EXERCISE OBJECTIVE: The required output consists solely of the lines from the line containing "Where should I click to: Click the spare" through the end of the records, copied exactly.

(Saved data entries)

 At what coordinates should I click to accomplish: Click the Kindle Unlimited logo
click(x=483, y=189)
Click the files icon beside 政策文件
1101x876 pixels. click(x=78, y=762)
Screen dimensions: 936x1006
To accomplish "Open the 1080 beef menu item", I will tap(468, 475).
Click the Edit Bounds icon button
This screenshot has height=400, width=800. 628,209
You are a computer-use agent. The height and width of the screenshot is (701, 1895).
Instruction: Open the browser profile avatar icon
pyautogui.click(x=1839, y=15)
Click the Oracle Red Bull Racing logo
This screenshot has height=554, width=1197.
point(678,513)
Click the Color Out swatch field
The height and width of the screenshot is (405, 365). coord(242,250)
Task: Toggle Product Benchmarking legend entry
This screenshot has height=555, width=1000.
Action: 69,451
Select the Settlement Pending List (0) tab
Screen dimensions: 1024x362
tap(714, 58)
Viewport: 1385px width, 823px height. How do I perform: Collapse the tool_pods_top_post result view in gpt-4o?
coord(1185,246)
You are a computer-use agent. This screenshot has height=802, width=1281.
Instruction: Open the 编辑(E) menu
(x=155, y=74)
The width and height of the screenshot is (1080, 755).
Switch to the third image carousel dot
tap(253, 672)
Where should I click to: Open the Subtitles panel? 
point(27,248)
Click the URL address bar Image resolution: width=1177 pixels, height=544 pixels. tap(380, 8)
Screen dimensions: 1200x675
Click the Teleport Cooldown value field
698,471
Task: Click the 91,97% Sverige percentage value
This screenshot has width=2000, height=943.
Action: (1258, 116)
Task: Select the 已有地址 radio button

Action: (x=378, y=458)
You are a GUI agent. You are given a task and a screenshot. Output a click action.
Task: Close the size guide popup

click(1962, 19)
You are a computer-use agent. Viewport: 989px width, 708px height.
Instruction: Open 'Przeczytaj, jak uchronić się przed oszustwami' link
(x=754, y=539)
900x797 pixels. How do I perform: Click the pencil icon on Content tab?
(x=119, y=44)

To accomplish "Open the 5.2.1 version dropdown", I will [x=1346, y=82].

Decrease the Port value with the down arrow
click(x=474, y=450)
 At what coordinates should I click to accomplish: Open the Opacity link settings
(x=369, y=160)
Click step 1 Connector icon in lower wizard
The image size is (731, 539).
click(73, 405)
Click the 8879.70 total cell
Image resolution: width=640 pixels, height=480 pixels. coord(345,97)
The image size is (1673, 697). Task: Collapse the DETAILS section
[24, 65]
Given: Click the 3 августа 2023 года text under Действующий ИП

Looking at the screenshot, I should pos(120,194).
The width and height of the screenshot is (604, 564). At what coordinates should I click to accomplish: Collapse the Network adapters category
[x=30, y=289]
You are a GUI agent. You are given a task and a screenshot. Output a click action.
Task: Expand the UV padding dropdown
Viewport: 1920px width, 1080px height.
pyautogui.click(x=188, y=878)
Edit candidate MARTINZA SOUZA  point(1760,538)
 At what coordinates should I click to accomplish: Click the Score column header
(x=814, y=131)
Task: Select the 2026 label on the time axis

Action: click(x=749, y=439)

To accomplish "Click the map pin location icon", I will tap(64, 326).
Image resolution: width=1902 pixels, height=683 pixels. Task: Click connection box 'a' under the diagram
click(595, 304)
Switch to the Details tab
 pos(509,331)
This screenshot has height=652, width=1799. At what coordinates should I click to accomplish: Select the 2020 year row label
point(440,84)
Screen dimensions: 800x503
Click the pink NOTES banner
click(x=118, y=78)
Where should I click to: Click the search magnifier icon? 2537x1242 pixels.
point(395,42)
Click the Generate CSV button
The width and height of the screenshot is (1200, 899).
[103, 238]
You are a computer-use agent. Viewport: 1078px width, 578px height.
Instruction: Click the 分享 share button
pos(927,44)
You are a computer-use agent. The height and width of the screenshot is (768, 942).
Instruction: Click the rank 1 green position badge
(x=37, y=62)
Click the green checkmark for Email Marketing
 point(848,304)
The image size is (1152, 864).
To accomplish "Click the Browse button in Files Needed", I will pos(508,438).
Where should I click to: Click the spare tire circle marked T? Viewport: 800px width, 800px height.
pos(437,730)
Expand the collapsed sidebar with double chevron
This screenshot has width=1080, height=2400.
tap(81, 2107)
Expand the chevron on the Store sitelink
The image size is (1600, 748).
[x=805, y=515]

RESULT:
Where should I click to: Click the spare tire circle marked T? Viewport: 800px width, 800px height.
pos(437,730)
Expand the collapsed sidebar with double chevron
This screenshot has width=1080, height=2400.
tap(81, 2107)
Expand the chevron on the Store sitelink
The image size is (1600, 748).
[x=805, y=515]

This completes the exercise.